We're not talking perf/W efficiency here. We're talking architectural efficiency.
What's the difference? Are you calling "architectural efficiency" to perf/mm^2 by leaving TDP aside?
If so, has anyone made a Vega 10 vs GP102 comparison at ISO clocks? Downclock a Titan X down to say 1400MHz, do the same with a Vega 64 and see how they compare?
Last time I saw something like that, I think the Polaris 10 actually goes very close to a GP104 at ISO clocks for core and memory.
Do you have any reason at all to believe that the compute specific extra features of GP100 have a negative impact on its graphics performance? Is there a negative to having larger register files? To larger cache? To having NVLINKs?
They at least have an impact in the clocks the GP100 can achieve at a given TDP compared to GP102. According to
nvidia's own whitepapers, GP100's
peak FP32 throughout is 10.6 TFLOPs (56SM @1480MHz) with a 300W TDP whereas GP102 can get about 20% more at 250W. This obviously has an impact in its graphics performance.

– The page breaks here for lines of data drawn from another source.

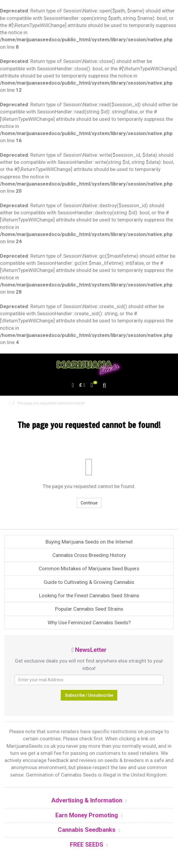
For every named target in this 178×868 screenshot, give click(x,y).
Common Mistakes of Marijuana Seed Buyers (89, 568)
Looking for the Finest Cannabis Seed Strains (89, 595)
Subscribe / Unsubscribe (89, 695)
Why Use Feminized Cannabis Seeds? (89, 622)
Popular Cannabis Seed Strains (89, 609)
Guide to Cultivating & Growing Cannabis (89, 582)
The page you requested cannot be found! (51, 403)
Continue (89, 503)
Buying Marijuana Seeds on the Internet (89, 542)
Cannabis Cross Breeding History (89, 555)
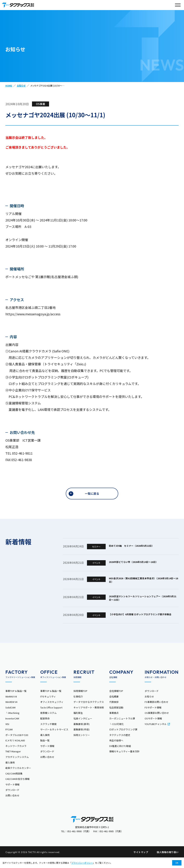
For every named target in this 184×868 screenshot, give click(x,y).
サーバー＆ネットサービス (54, 739)
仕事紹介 (78, 706)
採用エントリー (81, 744)
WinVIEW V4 (11, 711)
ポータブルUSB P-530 (16, 744)
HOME (9, 86)
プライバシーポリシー (82, 863)
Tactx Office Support (51, 717)
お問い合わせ (12, 805)
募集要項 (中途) (81, 739)
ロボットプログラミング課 (123, 739)
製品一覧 (45, 750)
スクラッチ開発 (48, 733)
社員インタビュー (83, 728)
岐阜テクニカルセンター (18, 777)
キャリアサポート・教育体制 (88, 717)
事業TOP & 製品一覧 (16, 701)
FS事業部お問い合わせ (156, 711)
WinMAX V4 (11, 706)
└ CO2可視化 (116, 733)
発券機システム (48, 722)
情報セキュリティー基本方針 (124, 761)
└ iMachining (12, 722)
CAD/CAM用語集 (14, 783)
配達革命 (45, 728)
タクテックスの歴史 (120, 744)
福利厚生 (78, 722)
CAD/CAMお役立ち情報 (17, 788)
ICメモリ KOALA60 (15, 750)
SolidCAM (10, 717)
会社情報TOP (116, 701)
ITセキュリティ (48, 706)
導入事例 (10, 772)
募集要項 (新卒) (81, 733)
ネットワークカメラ (16, 755)
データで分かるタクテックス (88, 711)
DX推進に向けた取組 (120, 755)
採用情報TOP (80, 701)
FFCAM (9, 739)
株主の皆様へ (116, 750)
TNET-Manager (13, 761)
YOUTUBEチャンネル (157, 733)
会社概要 (114, 706)
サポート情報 (12, 794)
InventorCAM (12, 728)
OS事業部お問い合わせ (157, 722)
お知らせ (21, 86)
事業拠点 (114, 722)
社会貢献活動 (116, 717)
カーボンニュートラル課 (122, 728)
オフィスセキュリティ (52, 711)
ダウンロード (12, 799)
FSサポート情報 (153, 717)
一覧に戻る (92, 494)
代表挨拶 (114, 711)
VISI (7, 733)
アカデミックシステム (17, 767)
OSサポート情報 (153, 728)
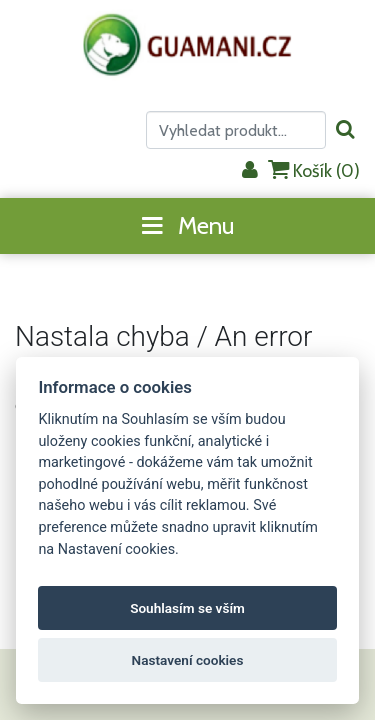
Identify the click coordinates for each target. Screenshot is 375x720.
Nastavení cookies (188, 660)
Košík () (314, 170)
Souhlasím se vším (187, 608)
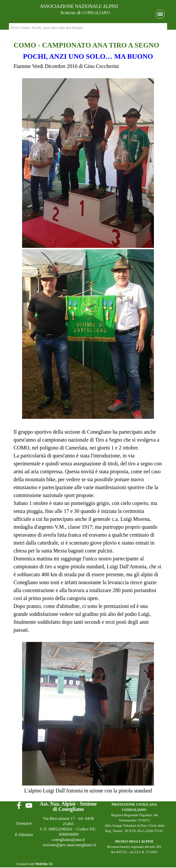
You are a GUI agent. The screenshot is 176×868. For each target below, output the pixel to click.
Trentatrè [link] (24, 823)
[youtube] (29, 805)
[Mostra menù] (160, 14)
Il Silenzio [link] (24, 834)
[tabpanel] (88, 417)
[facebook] (19, 805)
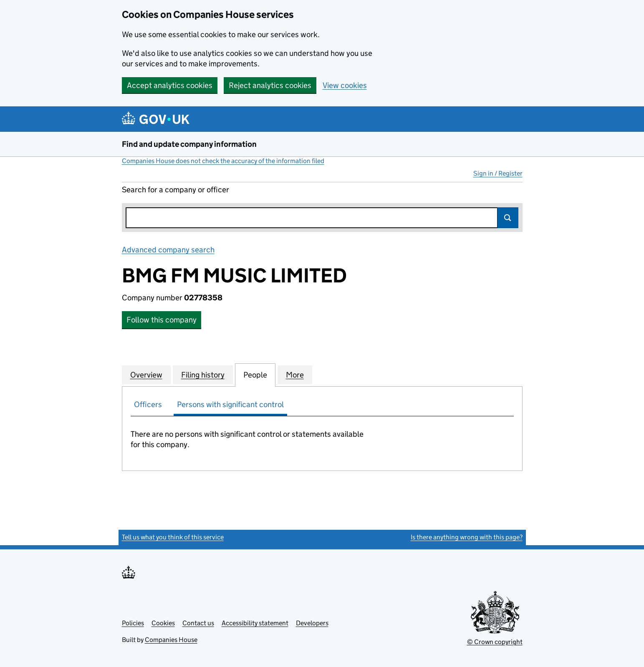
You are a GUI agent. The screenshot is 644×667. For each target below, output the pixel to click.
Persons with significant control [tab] (230, 404)
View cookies (345, 85)
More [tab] (295, 375)
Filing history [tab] (203, 375)
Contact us (198, 623)
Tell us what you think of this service (173, 537)
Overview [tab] (146, 375)
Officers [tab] (148, 404)
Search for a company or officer (175, 189)
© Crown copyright (495, 642)
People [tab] (255, 375)
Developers (312, 623)
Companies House (171, 639)
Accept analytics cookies (169, 85)
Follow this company (162, 320)
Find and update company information (189, 144)
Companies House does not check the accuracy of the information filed (223, 161)
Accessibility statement (255, 623)
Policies (133, 623)
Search (508, 218)
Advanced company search (168, 249)
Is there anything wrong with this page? (467, 537)
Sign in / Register (498, 173)
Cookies (163, 623)
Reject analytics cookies (270, 85)
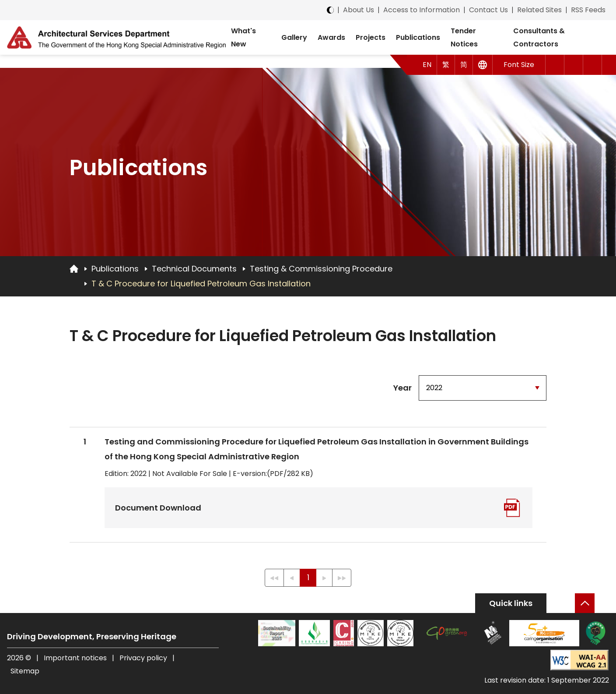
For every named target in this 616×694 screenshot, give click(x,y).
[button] (555, 65)
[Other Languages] (483, 65)
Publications (418, 37)
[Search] (592, 65)
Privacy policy (143, 658)
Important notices (76, 658)
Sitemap (25, 671)
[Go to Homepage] (74, 268)
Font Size (519, 64)
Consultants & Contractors (539, 37)
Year (402, 388)
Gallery (294, 37)
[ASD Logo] (116, 37)
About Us (358, 10)
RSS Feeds (588, 10)
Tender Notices (464, 37)
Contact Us (488, 10)
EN (427, 64)
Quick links (511, 603)
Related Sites (539, 10)
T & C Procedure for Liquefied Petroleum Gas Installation (201, 283)
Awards (331, 37)
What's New (243, 37)
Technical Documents (194, 268)
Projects (371, 37)
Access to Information (421, 10)
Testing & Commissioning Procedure (321, 268)
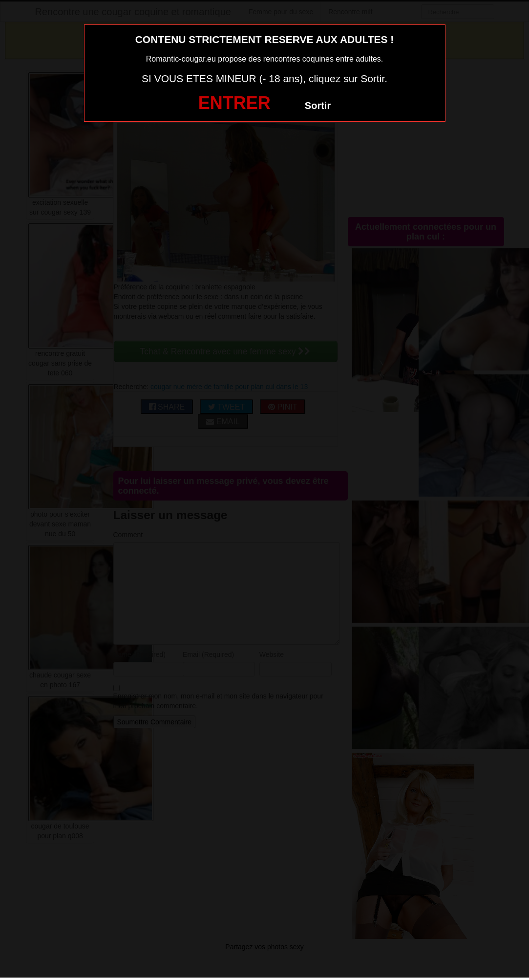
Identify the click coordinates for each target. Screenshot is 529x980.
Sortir (317, 106)
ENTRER (234, 103)
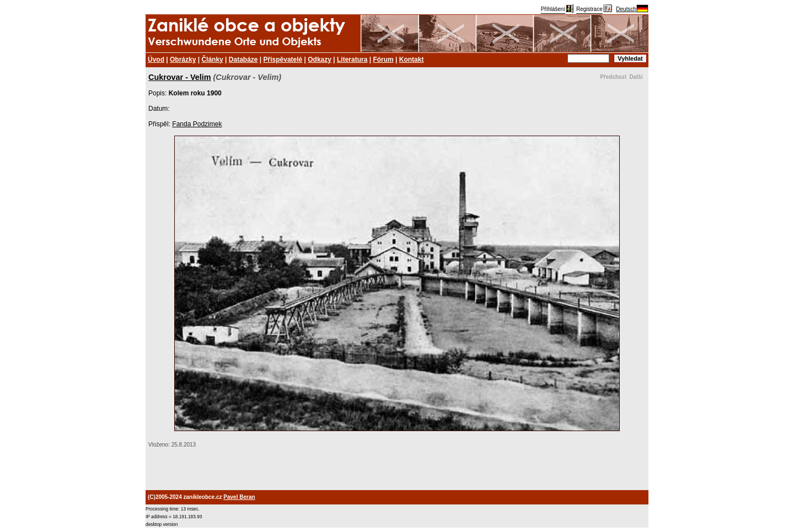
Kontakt (411, 60)
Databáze (243, 60)
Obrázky (183, 60)
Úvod (156, 60)
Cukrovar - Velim (180, 77)
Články (212, 60)
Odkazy (319, 60)
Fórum (383, 60)
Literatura (352, 60)
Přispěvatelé (283, 60)
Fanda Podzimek (197, 124)
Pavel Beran (239, 497)
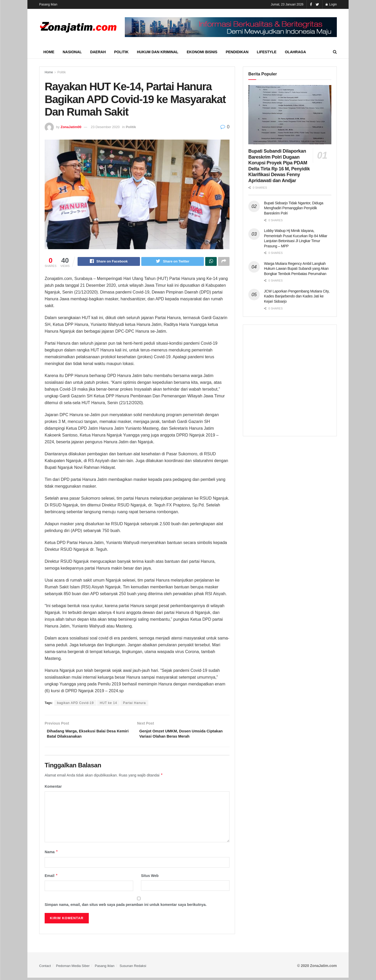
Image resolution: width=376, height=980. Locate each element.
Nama (51, 854)
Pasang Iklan (48, 4)
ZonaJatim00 (71, 127)
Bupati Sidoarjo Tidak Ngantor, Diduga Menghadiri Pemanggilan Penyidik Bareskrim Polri (293, 208)
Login (331, 4)
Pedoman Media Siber (73, 968)
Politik (121, 52)
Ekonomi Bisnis (202, 52)
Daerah (98, 52)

So the answer to your question is yes: GP100's 1/2 FP64 + 2xFP16 + more cache + nvlinks etc. do in fact have a negative impact on gaming performance.
They're not responsible for decreasing IPC, they're responsible for decreasing clocks at iso TDP.
Because that's really what this is about: people claiming that VEGA's gaming performance is lackluster because it's focusing on compute.
There's a number of reasons why Vega isn't reaching the same gaming performance as GP102 at iso TDP:
1 - GlobalFoundries' 14LPP is substantially less efficient than TSMC's 16FF+ (from the posts of experts in this forum, there's at least a 20% difference in power consumption at iso clocks).
2 - As
Raja confirmed 2 weeks ago some of the features aren't implemented in the driver
yet (his statement implies they will be, and so have
@Rys ' statements so far). Perhaps this discussion will be different when DSBR gets enabled even in automatic mode, since it'll affect both geometry performance and effective bandwidth.
3 - Also as mentioned by Raja in the same tweet, the Infinity Fabric being used in Vega 10 wasn't optimized for consumer GPUs and that also seems to be holding the GPU back (maybe by holding back the clocks at iso TDP). Why did they use IF in Vega 10? Perhaps because iterating IF in Vega 10 was an important stepping stone for optimizing the implementation for Navi or even Vega 11 and Raven Ridge. Perhaps HBCC was implemented around IF from the start. Perhaps Vega SSG doesn't have a PCIe controller for the SSDs and IF is being used to implement a PCIe controller in Vega.
4 - Compute-oriented features like 2*FP16, larger caches and HBCC prevent Vega 10 from achieving higher clocks at iso TDP, just like what happens with GP100.